### WORK REQUIRED
Below are lines of data, and only some are wanted. Please repeat exactly those from the line that has "Instruction: Filter the Description column" through the line that has "Screen dimensions: 784x1568".

##########

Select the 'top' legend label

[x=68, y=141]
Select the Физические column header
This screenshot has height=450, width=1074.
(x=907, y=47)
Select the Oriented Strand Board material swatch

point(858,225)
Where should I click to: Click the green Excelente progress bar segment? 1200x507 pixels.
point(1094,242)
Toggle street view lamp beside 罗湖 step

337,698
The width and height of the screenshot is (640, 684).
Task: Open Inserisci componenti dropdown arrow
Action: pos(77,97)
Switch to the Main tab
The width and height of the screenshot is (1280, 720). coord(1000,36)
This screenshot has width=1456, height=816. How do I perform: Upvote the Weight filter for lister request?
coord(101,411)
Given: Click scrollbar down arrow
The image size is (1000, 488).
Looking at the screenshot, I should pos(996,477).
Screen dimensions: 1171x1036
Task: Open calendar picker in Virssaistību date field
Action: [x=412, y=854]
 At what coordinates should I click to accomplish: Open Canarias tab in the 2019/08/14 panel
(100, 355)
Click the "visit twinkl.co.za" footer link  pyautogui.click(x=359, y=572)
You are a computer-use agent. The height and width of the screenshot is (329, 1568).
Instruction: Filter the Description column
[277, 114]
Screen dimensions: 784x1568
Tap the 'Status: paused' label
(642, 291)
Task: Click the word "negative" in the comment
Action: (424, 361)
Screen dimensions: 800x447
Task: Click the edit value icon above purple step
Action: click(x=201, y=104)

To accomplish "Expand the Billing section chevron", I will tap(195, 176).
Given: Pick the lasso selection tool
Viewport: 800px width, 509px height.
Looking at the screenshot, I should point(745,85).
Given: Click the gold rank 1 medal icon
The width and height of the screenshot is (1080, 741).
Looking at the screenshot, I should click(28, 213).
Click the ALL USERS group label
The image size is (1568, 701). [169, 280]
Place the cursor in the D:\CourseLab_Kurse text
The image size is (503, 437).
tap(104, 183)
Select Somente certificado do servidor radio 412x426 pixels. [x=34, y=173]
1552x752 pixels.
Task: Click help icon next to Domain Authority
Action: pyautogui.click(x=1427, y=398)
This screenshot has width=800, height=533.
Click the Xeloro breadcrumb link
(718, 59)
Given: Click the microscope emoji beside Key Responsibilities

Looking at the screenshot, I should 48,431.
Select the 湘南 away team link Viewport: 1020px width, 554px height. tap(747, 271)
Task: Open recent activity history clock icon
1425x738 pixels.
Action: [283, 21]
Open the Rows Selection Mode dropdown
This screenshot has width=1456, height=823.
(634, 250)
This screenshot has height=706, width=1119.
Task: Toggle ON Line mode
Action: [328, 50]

##########

### ANSWER FOR THE TASK
Instruction: Filter the Description column
[277, 114]
Screen dimensions: 784x1568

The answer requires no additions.